#### 阅读材料:
图像模糊

GPU处理版本

version1 对每个通道分别作平均

  1. __global__ void blur_gpu(unsigned char *g_input_image,unsigned char *g_output_image, int width, int height,int channels){
  2. int col = threadIdx.x+blockIdx.x*blockDim.x;
  3. int row =threadIdx.y+blockIdx.y*blockDim.y;
  4. if (col<width && row < height){
  5. int pixVal =0;
  6. int pixels =0;
  7. for(int i=0;i<channels;i++){ //
  8. int rgboffset = (col+row*width)*channels+i;// dim of (r,g,b)
  9. for(int blur_row=-BLUR_SIZE;blur_row<=BLUR_SIZE;blur_row++){
  10. for(int blur_col =-BLUR_SIZE;blur_col<=BLUR_SIZE;blur_col++){
  11. int cur_col =col+blur_col;
  12. int cur_row = row + blur_row;
  13. int offset= (cur_row*width+cur_col)*channels+i;
  14. if(cur_row>-1&&cur_row<height&&cur_col>-1&&cur_col<width){
  15. pixVal+=g_input_image[offset];
  16. pixels++;
  17. }
  18. }
  19. }
  20. g_output_image[rgboffset]=(unsigned char)(pixVal/pixels);
  21. }
  22. }
  23. }

这里的问题是pixVal 和 pixels的 重置应该放在遍历的通道里面,也就是 line 7里面

version 2 按照通道遍历

  1. __global__ void blur_gpu(unsigned char *g_input_image,unsigned char *g_output_image, int width, int height,int channels){
  2. int col = threadIdx.x+blockIdx.x*blockDim.x;
  3. int row =threadIdx.y+blockIdx.y*blockDim.y;
  4. if (col<width && row < height){
  5. for(int i=0;i<channels;i++){ //
  6. int pixVal =0;
  7. int pixels =0;
  8. int rgboffset = (col+row*width)*channels+i;// dim of (r,g,b)

目标位置记录:
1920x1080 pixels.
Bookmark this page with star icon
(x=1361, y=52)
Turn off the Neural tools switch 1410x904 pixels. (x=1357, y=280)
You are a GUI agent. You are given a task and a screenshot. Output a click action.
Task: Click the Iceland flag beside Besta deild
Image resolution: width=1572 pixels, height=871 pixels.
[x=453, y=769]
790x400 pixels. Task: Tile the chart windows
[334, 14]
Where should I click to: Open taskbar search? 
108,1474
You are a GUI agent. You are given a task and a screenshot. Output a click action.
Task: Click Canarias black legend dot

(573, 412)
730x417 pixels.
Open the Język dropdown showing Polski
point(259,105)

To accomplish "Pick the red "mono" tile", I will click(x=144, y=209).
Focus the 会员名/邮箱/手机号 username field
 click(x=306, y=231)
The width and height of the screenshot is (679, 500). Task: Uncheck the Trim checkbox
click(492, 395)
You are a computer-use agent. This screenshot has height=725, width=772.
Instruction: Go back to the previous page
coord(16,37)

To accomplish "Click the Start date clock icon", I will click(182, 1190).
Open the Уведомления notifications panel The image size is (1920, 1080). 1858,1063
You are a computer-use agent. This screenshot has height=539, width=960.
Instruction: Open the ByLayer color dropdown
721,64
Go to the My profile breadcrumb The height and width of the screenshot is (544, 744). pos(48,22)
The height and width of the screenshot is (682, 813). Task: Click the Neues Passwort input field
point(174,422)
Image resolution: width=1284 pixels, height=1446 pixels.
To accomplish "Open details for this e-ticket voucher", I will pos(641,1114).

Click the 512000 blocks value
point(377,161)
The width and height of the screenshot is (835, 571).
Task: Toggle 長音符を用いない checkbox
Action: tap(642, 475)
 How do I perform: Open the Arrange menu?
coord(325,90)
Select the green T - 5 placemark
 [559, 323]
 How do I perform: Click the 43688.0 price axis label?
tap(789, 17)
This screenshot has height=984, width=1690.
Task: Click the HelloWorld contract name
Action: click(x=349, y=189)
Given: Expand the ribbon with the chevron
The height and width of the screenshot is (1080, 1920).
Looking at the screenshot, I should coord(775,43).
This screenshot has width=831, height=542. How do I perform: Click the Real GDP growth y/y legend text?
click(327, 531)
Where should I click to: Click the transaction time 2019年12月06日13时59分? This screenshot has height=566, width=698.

#### 练习题目:
(a) 请根据阅读材料回答下列问题,答案按相同编号逐行列出:
(i) version1 对每个通道做了什么处理?
(ii) 阅读材料指出 version1 的问题是什么?
(iii) version 2 按照什么进行遍历?
(b) 将记录中从含有“730x417 pixels.”的那一行起直到记录末尾的各行整理成 Markdown 表格,只包含这些行。表格设“序号”和“内容”两列,空行略去不计。

#### 参考解答:
(a)
(i) 对每个通道分别作平均。
(ii) pixVal 和 pixels 的重置应该放在遍历的通道里面,也就是 line 7 里面。
(iii) 按照通道遍历。

(b)
| 序号 | 内容 |
|---|---|
| 1 | 730x417 pixels. |
| 2 | Open the Język dropdown showing Polski |
| 3 | point(259,105) |
| 4 | To accomplish "Pick the red "mono" tile", I will click(x=144, y=209). |
| 5 | Focus the 会员名/邮箱/手机号 username field |
| 6 |  click(x=306, y=231) |
| 7 | The width and height of the screenshot is (679, 500). Task: Uncheck the Trim checkbox |
| 8 | click(492, 395) |
| 9 | You are a computer-use agent. This screenshot has height=725, width=772. |
| 10 | Instruction: Go back to the previous page |
| 11 | coord(16,37) |
| 12 | To accomplish "Click the Start date clock icon", I will click(182, 1190). |
| 13 | Open the Уведомления notifications panel The image size is (1920, 1080). 1858,1063 |
| 14 | You are a computer-use agent. This screenshot has height=539, width=960. |
| 15 | Instruction: Open the ByLayer color dropdown |
| 16 | 721,64 |
| 17 | Go to the My profile breadcrumb The height and width of the screenshot is (544, 744). pos(48,22) |
| 18 | The height and width of the screenshot is (682, 813). Task: Click the Neues Passwort input field |
| 19 | point(174,422) |
| 20 | Image resolution: width=1284 pixels, height=1446 pixels. |
| 21 | To accomplish "Open details for this e-ticket voucher", I will pos(641,1114). |
| 22 | Click the 512000 blocks value |
| 23 | point(377,161) |
| 24 | The width and height of the screenshot is (835, 571). |
| 25 | Task: Toggle 長音符を用いない checkbox |
| 26 | Action: tap(642, 475) |
| 27 |  How do I perform: Open the Arrange menu? |
| 28 | coord(325,90) |
| 29 | Select the green T - 5 placemark |
| 30 |  [559, 323] |
| 31 |  How do I perform: Click the 43688.0 price axis label? |
| 32 | tap(789, 17) |
| 33 | This screenshot has height=984, width=1690. |
| 34 | Task: Click the HelloWorld contract name |
| 35 | Action: click(x=349, y=189) |
| 36 | Given: Expand the ribbon with the chevron |
| 37 | The height and width of the screenshot is (1080, 1920). |
| 38 | Looking at the screenshot, I should coord(775,43). |
| 39 | This screenshot has width=831, height=542. How do I perform: Click the Real GDP growth y/y legend text? |
| 40 | click(327, 531) |
| 41 | Where should I click to: Click the transaction time 2019年12月06日13时59分? This screenshot has height=566, width=698. |